I shake my head, a weightier anger settling in my gut. “Not yet. I told them to wait until I’d had a chance to think on it. And what I think is this: we use it the same way Orion has meant to use Talia against us. We prepare as quickly as we can to strike, and the moment we’re ready, we send the message on. Let him be distracted by the double-crosser in his ranks just when we descend on him.”

Corwin smiles thinly. “I dislike borrowing a rat’s tactics, but I do appreciate the poetic justice—and the strength of the strategy. Perhaps it’ll be what turns the tide for us.”

He pushes himself to his feet and looks down the hall toward Talia’s room, then toward the entrance he meant to leave through on his suicidal quest. He squares his shoulders. “They are going to pay,” he says in a quiet voice so laced with menace I’m sure I’d never want to be on this man’s bad side. “Both the king and the traitor. There could still be a chance…”
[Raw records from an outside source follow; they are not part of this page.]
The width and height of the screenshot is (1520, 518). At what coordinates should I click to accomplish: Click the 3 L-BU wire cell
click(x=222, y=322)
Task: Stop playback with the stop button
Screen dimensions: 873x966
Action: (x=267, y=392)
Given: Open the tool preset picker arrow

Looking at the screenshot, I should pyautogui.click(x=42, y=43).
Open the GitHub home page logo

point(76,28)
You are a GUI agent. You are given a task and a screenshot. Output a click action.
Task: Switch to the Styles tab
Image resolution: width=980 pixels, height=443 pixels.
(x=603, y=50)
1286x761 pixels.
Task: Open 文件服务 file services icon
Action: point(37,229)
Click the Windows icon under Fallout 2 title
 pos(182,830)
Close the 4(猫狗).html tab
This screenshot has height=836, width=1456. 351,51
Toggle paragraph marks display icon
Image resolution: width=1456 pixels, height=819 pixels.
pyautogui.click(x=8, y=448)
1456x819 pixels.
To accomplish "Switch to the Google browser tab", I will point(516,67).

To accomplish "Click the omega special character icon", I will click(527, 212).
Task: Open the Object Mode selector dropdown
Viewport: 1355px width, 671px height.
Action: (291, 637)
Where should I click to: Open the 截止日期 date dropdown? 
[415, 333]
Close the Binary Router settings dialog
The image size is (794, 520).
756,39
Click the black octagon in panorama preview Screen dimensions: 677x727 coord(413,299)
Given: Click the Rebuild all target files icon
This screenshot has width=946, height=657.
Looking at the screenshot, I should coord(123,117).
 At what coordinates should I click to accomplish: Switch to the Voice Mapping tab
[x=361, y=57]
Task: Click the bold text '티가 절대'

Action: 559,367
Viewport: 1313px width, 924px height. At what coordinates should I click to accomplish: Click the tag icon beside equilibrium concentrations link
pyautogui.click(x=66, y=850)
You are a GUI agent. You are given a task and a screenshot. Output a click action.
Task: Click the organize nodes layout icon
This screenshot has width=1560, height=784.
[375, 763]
He stops, swipes his hand across his eyes, and takes a deep breath. “But you’re right. It isn’t much of a chance, and our mate deserves more than a half-cocked effort that might do as much damage to us as it does to them. I’d have shown our hand too early. I—I apologize for my carelessness.”

I cuff him lightly on the shoulder. “I admire your dedication to our mate. Knowing you’d go to such lengths to defend her only makes me more glad to stand by your side. You ravens spend so much time focused on staying even-handed and balanced in your reactions that it’s no wonder you fly right off the handle when you give your emotions free rein. Let’s put all our strengths together with our colleagues’ and come up with the surest way of crushing those vermin so thoroughly they never see the light of day again.”

And—Heart help us all, especially Talia—let it work.